When Regan first brought Operation Song to MTSU in 2016, he reached out to his friend and fellow songwriter Odie Blackmon, who is a Grammy-nominated songwriter and an MTSU commercial songwriting professor.

“(Regan) said that he had this program going on and was wondering if I would like to include my students,” Blackmon said. “I said, ‘Hell yes, Bob. I would like to include my students.’ It gives them the chance to work with a hit songwriter and teaches them to get outside of themselves, get inside someone else’s head and to hear their story.”

During the one-day MTSU retreat, which was sponsored by Operation Song, the Nashville Songwriters Hall of Fame and the MTSU Charlie and Hazel Daniels Veterans and Military Family Center, students from Blackmon’s songwriting practicum course were paired with a professional songwriter from Nashville and a student veteran. The students were then tasked to assist in the creation of a unique song based on the experiences of the veterans. At the end of the day, the groups performed the new songs for an audience.

One of the retreat’s trios included Rob Crosby, who has written eight singles that have been on the U.S. Billboard Hot Country Singles & Tracks chart, Trey Smith, a student veteran and president of the MTSU chapter of Student Veterans of America, and Matthew Holley, a junior songwriting student at MTSU.

“We were specifically trying to write a song about Trey’s life experience and military experience,” Crosby said. “We used a whole lot of his words, verbatim, as we wove the lyrics together. So, it’s kind of like Trey’s song today.”

Smith is a third-generation military veteran. Smith’s dad and both of his grandfathers were in the military, and he felt compelled to follow in their footsteps.

“It’s one of those things,” Smith said. “I felt like I could live up to their (service) and make them proud and take care of the people that I love.”

Smith joined the United States Marine Corps in 2006 and served for four years until 2010, when injuries made it impossible to continue serving.

“(Operation Song) is very emotional for me,” Smith said. “Not just for my immediate family, but for the family that you have when you join the military. Talking about those experiences is very emotional but very worthwhile.”

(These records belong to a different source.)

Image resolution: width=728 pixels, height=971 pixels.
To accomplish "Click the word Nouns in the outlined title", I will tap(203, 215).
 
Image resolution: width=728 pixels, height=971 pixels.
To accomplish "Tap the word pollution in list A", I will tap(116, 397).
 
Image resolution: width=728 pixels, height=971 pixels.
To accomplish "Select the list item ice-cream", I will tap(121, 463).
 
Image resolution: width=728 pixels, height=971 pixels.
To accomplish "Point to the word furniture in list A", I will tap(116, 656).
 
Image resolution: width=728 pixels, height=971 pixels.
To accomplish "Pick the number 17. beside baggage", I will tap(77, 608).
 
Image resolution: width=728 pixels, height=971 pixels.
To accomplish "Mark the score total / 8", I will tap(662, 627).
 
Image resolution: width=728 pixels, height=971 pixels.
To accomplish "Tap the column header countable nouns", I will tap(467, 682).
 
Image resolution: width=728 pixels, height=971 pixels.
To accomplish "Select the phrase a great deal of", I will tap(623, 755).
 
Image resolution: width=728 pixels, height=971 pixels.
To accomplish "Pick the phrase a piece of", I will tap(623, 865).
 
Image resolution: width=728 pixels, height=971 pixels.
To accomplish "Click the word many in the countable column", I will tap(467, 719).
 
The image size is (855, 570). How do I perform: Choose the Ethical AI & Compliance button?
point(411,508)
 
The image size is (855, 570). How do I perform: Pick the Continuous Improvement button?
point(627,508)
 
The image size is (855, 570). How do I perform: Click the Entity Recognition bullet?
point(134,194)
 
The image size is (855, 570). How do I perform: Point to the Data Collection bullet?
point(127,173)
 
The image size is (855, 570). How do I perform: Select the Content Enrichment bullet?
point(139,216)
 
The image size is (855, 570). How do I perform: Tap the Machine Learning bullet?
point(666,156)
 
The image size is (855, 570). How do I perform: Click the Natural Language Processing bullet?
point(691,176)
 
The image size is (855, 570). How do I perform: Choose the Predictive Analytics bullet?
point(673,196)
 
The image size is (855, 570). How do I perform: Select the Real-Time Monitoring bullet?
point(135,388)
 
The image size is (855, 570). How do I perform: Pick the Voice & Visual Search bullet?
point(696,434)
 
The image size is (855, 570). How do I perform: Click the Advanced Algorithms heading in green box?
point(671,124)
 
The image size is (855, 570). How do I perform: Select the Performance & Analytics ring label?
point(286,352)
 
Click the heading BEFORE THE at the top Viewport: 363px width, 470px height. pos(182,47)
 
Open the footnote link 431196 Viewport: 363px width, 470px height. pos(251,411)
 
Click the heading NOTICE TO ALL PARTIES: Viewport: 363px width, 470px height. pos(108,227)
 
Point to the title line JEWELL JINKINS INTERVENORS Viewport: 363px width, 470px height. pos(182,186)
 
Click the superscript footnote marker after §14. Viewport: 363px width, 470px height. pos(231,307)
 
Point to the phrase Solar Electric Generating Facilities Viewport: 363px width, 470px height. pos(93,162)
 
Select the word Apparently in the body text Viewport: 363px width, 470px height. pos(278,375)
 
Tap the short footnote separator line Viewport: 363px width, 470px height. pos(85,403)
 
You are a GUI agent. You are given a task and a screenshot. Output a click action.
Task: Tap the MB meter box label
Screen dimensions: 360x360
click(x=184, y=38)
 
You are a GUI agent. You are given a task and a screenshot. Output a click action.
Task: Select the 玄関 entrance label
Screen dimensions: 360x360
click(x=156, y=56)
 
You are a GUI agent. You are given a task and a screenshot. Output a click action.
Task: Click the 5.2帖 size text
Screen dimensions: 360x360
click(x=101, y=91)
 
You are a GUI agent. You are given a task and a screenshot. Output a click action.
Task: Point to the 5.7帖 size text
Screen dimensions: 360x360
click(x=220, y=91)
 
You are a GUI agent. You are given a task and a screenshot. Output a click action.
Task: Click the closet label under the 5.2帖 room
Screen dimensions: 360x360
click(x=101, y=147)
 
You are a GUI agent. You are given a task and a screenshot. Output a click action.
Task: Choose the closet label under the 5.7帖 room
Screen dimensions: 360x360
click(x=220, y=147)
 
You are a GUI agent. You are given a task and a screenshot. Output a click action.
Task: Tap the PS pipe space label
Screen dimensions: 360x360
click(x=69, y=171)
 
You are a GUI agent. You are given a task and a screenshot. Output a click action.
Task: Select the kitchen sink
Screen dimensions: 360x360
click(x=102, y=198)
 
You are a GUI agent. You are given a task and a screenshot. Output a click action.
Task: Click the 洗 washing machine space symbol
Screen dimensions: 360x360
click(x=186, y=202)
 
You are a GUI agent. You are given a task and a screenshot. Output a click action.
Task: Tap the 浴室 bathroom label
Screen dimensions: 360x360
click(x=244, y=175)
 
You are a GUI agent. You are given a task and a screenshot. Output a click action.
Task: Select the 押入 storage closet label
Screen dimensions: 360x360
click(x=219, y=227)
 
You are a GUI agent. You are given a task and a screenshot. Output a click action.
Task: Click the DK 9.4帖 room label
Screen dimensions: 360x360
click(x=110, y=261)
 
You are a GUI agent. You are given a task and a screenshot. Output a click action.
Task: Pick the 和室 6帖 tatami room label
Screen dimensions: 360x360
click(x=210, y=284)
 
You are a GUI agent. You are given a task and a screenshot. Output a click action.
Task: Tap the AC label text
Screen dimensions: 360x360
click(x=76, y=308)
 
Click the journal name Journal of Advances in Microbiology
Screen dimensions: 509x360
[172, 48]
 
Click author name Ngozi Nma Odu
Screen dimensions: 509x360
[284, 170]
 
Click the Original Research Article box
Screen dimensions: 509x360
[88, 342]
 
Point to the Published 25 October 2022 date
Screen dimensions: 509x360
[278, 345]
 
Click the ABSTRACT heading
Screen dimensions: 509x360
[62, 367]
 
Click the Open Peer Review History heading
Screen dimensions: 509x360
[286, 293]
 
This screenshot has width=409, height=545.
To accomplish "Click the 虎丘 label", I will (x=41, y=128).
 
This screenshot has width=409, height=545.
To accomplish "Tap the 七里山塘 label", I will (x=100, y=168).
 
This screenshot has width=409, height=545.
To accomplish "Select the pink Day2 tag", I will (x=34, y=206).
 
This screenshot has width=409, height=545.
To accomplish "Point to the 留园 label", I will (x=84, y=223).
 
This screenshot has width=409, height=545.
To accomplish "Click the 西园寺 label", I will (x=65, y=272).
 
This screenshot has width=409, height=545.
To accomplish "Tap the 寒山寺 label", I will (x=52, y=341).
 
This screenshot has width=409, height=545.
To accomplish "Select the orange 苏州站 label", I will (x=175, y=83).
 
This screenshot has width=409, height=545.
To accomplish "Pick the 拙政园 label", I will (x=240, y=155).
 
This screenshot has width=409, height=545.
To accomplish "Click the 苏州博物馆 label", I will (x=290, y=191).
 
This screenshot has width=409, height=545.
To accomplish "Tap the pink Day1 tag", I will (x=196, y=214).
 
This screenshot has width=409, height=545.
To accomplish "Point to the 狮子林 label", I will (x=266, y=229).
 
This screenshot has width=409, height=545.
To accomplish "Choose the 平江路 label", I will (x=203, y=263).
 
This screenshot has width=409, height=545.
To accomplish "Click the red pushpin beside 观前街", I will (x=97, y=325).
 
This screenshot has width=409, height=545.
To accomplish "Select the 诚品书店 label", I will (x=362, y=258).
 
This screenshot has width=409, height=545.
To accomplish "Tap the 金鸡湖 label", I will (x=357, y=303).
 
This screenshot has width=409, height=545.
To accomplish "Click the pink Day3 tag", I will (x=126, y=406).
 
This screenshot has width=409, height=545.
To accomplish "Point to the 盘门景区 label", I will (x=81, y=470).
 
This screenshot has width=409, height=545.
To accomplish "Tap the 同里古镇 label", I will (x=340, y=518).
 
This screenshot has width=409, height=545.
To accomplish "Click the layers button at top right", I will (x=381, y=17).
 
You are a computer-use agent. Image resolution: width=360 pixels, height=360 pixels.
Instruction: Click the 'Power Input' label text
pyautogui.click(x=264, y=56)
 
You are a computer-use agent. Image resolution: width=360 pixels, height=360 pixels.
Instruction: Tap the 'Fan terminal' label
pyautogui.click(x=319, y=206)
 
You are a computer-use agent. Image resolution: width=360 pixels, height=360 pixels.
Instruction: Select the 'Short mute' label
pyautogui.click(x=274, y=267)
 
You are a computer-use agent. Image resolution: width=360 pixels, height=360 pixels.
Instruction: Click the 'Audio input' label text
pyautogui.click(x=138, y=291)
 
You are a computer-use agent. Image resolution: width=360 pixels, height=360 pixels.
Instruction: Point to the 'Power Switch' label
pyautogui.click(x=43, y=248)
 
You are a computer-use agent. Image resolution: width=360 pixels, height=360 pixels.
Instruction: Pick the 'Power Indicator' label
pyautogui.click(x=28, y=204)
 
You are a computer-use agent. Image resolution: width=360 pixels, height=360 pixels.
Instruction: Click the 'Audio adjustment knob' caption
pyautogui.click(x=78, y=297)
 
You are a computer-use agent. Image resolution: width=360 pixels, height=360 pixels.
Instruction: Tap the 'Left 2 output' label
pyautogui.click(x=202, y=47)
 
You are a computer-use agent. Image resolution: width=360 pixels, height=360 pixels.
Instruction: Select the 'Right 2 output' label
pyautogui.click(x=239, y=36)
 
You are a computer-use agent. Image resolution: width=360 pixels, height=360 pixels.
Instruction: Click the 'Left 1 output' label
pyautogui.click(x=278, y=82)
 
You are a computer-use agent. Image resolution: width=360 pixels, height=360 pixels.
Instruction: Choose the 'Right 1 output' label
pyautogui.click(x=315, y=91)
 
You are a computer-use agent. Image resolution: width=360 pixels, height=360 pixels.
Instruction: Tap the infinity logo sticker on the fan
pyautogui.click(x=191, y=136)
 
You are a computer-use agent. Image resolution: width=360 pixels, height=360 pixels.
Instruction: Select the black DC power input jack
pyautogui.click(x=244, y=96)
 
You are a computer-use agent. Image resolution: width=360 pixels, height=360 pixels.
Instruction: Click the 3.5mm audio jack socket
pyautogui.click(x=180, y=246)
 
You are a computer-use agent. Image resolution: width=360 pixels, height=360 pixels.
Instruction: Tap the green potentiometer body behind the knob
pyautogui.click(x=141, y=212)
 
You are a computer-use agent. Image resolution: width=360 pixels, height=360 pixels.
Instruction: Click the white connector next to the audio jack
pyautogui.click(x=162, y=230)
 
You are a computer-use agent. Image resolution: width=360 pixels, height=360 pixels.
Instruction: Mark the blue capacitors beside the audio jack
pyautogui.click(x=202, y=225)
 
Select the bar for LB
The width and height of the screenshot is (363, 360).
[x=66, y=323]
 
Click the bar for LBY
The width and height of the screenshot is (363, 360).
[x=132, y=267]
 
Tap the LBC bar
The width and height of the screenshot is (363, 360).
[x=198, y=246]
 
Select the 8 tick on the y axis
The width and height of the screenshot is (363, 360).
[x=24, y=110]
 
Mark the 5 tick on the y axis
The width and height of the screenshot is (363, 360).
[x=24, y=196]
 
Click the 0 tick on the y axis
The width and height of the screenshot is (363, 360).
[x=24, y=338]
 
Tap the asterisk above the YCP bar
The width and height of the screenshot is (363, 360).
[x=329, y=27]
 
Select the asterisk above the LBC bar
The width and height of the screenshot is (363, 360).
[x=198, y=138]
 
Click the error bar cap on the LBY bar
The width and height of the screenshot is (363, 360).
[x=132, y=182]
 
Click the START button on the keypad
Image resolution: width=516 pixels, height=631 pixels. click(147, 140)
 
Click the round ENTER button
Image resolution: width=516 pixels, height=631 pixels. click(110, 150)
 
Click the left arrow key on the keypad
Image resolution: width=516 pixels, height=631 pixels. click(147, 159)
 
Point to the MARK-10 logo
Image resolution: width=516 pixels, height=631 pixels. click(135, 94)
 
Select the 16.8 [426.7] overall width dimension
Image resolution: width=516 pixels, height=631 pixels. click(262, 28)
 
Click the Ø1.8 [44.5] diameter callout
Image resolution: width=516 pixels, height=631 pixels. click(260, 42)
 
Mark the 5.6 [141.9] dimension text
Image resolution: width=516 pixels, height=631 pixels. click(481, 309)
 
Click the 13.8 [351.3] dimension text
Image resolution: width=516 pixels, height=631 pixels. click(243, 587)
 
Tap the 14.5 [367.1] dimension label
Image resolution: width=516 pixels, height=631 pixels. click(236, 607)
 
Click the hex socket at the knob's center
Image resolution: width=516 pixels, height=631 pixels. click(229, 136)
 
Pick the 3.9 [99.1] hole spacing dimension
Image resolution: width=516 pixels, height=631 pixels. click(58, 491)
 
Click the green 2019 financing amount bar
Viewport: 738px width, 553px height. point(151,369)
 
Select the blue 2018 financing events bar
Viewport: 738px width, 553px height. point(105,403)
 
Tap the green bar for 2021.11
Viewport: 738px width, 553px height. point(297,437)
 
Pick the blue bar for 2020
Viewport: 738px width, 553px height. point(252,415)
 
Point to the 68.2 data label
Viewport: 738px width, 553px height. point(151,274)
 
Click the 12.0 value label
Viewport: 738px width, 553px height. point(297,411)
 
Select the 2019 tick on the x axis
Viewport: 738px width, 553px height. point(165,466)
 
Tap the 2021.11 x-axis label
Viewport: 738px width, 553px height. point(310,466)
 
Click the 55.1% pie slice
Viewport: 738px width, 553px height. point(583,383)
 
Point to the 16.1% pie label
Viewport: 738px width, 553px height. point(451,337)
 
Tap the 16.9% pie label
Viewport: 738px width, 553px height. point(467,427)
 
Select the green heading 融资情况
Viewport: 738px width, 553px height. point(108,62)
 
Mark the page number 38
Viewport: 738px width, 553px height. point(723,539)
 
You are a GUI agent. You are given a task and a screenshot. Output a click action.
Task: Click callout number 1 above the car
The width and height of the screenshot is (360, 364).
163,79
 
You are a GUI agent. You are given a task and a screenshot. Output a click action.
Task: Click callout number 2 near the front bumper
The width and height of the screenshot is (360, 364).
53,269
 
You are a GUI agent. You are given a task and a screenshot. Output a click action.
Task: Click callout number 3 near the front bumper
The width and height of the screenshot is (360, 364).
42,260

The song, titled “Boots,” focuses on Smith’s military relationships and the relationship Smith had with his father and grandfather. Smith stated that, after he served in the military, he created a new bond with his father. Many of the song’s lyrics play off the idea that, as he followed his dad and grandfather into the service, he was figuratively walking in their boots.

“My dad wasn’t mean, but he was hard,” Smith said. “He was a good man. I want to live up to that. I’m named after him and my granddaddy. I want to live up to that, and one way to think about that is to walk in their boots.”

Crosby stated that, upon hearing the experiences that Smith shared, it was simple to create a meaningful piece of music.

“It moved me to hear Trey describe his relationship with his dad and some of the relationships he had in the service, friends that were wounded and friends that he lost,” Crosby said. “We tried to take his emotions and weave them into the song. So, it wasn’t just words and rhyme but had some real substance to it.”

The trio agreed that Operation Song allowed them all to creatively and emotionally thrive.

“It’s been very educational and humbling to be a part of Operation Song, as well as being able to tell a story that means something,” Holley said.

“I think for veterans, it’s a vehicle to help them cope with certain problems they may have,” Smith said. “A lot of us are like, ‘Let’s blow it up.’ We don’t cope well. But this is one way to help work those emotions and not to drown them.”

Retired Lt. Gen. Keith Huber, who is now the MTSU senior adviser for veterans and leadership initiatives, was in one of the songwriting trios at the retreat.

“I think it’s an incredible magic to draw together people to tell a story,” Huber said. “Whether they are good or bad, (veterans) are hesitant to talk about (their experiences) because they don’t know if there is a commonality of context. (Operation Song) gives them an opportunity to talk about their experiences in a non-threatening, non-critical environment and to see a song come from that. To see them be absorbed and connected to the music is really a great experience.”